Without the pictures, output all of the data exactly.

=-=-=

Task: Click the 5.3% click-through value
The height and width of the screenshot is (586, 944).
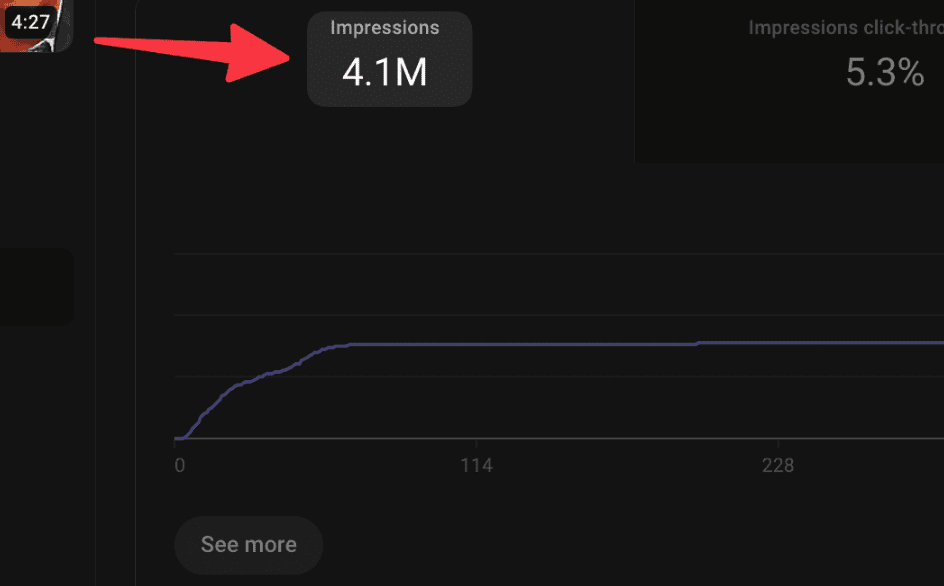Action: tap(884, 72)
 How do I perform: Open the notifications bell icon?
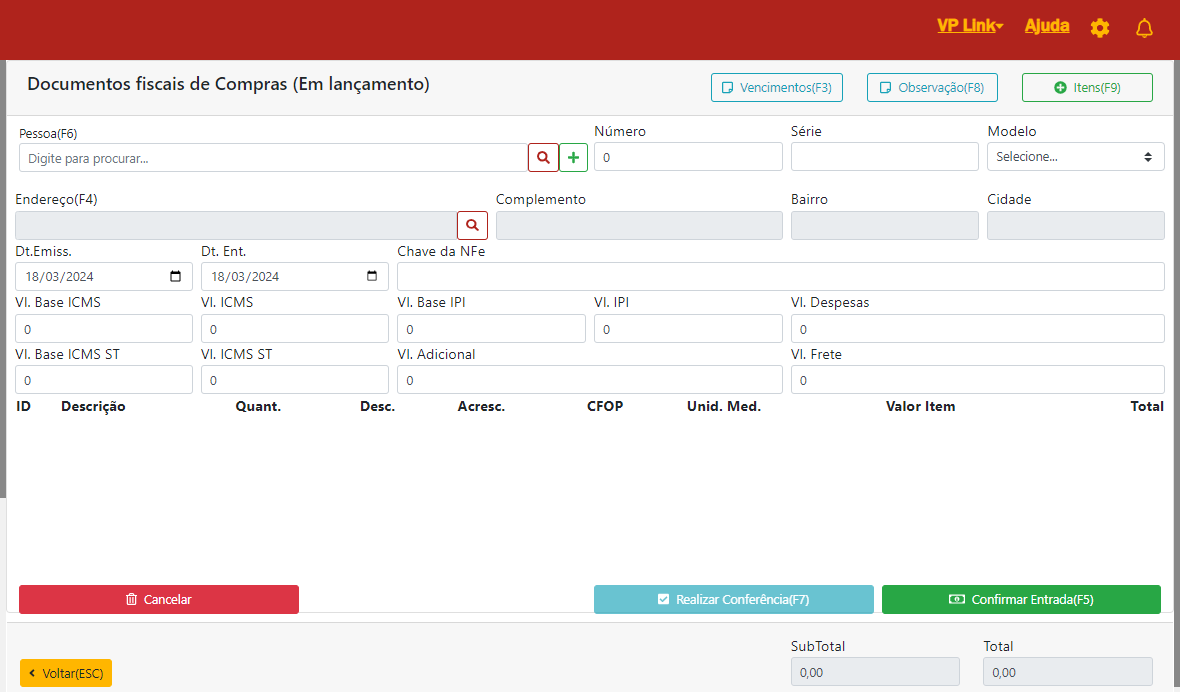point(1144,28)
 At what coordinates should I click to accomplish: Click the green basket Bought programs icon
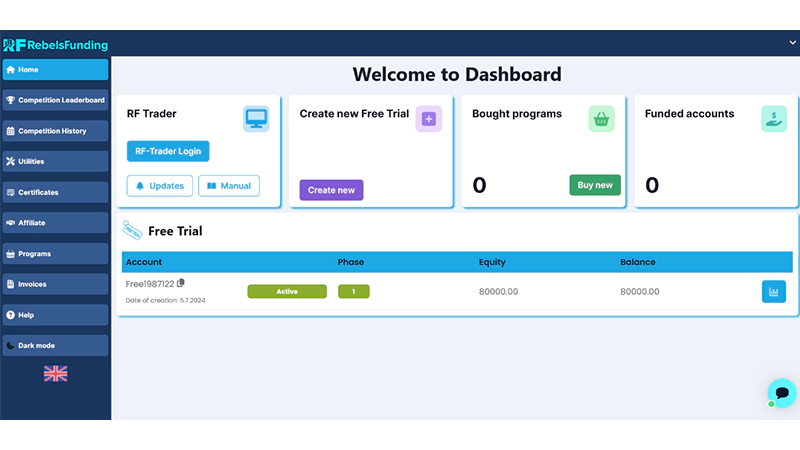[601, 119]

=-=-=

Solution below:
Task: Click the 5.3% click-through value
The height and width of the screenshot is (586, 944).
Action: tap(884, 72)
 How do I perform: Open the notifications bell icon?
point(1144,28)
 At what coordinates should I click to accomplish: Click the green basket Bought programs icon
[601, 119]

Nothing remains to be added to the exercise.